Varian Delta ini konon penyebarannya berkali-kali lipat lebih cepat dari varian awal yang telah ada. Penelitian di Australia menyatakan bahwa varian Delta lebih cepat menular 10-15 detik saat individu berpapasan dengan orang lain tanpa memakai masker.
Selain lebih cepat menyebar juga lebih cepat merusak tubuh. Mengutip dari laman Detik.com, Ketua Perhimpunan Rumah Sakit Seluruh Indonesia (PERSI) Jatim, sekaligus Dirut RS Islam Surabaya (RSIS) A Yani, dr Dodo Armando M.Ph menceritakan sadisnya varian Delta. Sebab, salah satu pasien Varian Delta hanya membutuhkan waktu 2 hari memiliki hasil paru-paru yang berbeda drastis.
Mulanya, pasien Varian Delta pada hari pertama datang dengan kondisi paru-paru bersih. Namun, dua hari setelahnya sudah tidak terlihat, alias putih semua. Lalu hari berikutnya pasien meninggal dunia. Sungguh mengerikan.
Bukti betapa mematikannya virus ini setidaknya saya ketahui langsung dari warga di dusun sebelah. Hanya butuh seminggu dari mulai terasa gejala sampai meninggal dunia. Padahal tadinya sehat-sehat saja, tidak pernah punya riwayat sakit yang serius. Orangnya pun masih muda, usia 30-an tahun.
Orang ini memang punya mobilitas tinggi. Pekerjaannya ada di Surabaya dan setiap akhir pekan dia pulang. Ini membuat saya jadi ‘takut’ keluar kota menggunakan kendaraan umum. Dan kasus ini membuat 5 keluarga diisolasi mandiri. Gara-gara dalam rentang waktu seminggu terakhir keluarganya kontak dekat dengan 4 keluarga yang lain di sekitar rumahnya. Kecamatan kami pun menjadi zona merah setelah 4 bulan lebih termasuk zona hijau.
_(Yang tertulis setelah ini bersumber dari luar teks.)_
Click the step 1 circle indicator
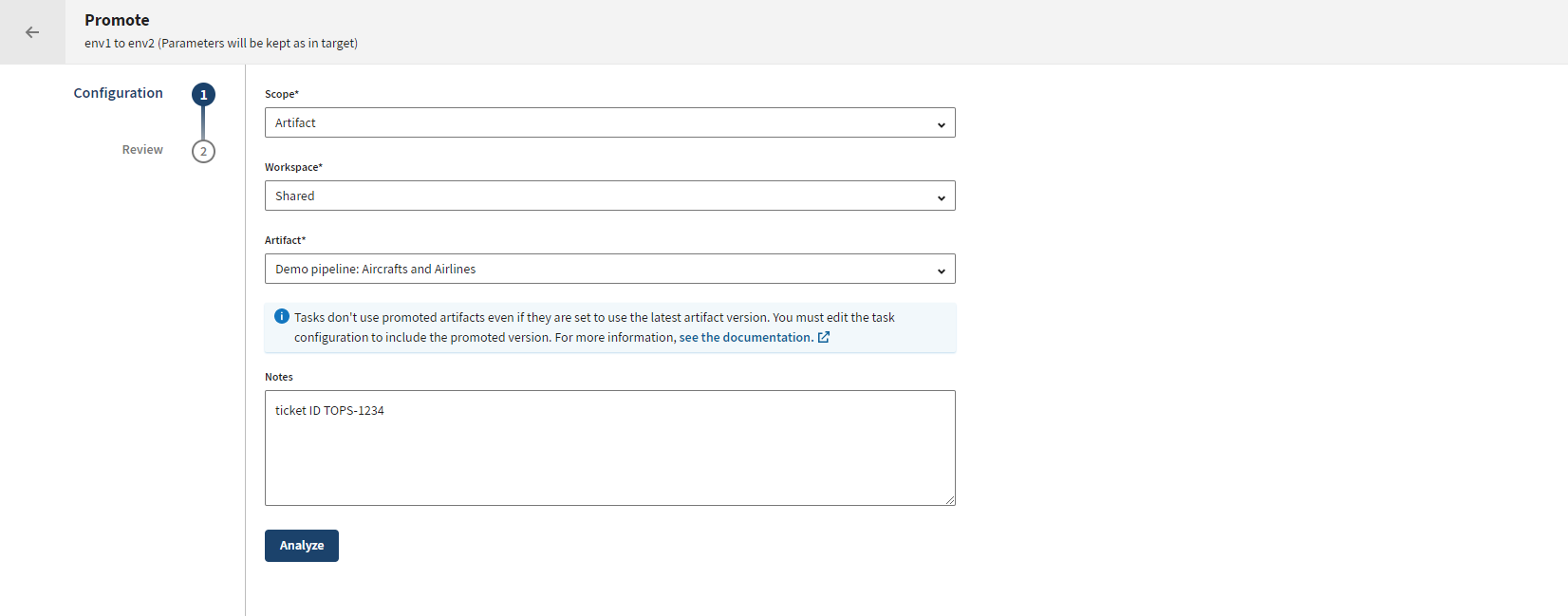The image size is (1568, 616). [203, 95]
Secara nasional, peningkatan jumlah kasus Covid-19 yang terkonfirmasi sempat mencapai rekor baru, mencapai 21.342 lebih pada 27 Juni yang lalu. Ini benar-benar mengkhawatirkan. Melebihi angka tertinggi di awal-awal pandemi dulu. Bahkan, kekhawatiran ini membuat ada wacana untuk menerapkan 100% Work From Home di Jawa-Bali.
Vaksinasi yang kian digencarkan pun belum akan menampakkan hasil yang signifikan dalam wakru dekat ini. Apalagi ditambah kegaduhan di tengah masyarakat antara yang pro dan kontra vaksinasi. Mendadak masyarakat kita seakan menjadi lebih ahli dari para ahli ketika berdebat di media sosial.
Tantangan terberat menghadapi pandemi Covid-19 ini adalah rendahnya kesadaran masyarakat kita dalam menerapkan protokol kesehatan. Kurangnya edukasi ditambah ulah orang-orang yang tidak percaya adanya Covid-19 di media sosial kian memperburuk keadaan. Silahkan ada yang tidak pecaya tapi jangan diungkapkan di media sosial. Karena itu akan mempengaruhi persepsi banyak orang.
Hujan di bulan Juni dan naiknya angka positif Covid-19 ini semoga menjadi pengingat diri. Bahwa kita harus saling menjaga agar Covid-19 tidak semakin merajalela, karena kesehatan masyarakat sangat penting bagi kemajuan bersama.
Ingat, ketika kita abai pada protokol kesehatan, maka tanpa sadar kita telah turut andil dalam berkembangnya virus Covid-19 di negeri yang kita cintai ini. Jangan kendor. Memang akan butuh waktu yang lama. Tapi sekali kita kendor, boleh jadi kita harus memulai lagi dari nol dalam memerangi Covid-19 ini.